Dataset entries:
BEGIN

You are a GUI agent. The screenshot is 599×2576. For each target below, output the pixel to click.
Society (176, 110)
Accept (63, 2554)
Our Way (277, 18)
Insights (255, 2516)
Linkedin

END

REQUIRED ACTION:
A verbatim repeat of all the entries above is the required answer.

ANSWER TO THIS PROBLEM:
You are a GUI agent. The screenshot is 599×2576. For each target below, output the pixel to click.
Society (176, 110)
Accept (63, 2554)
Our Way (277, 18)
Insights (255, 2516)
Linkedin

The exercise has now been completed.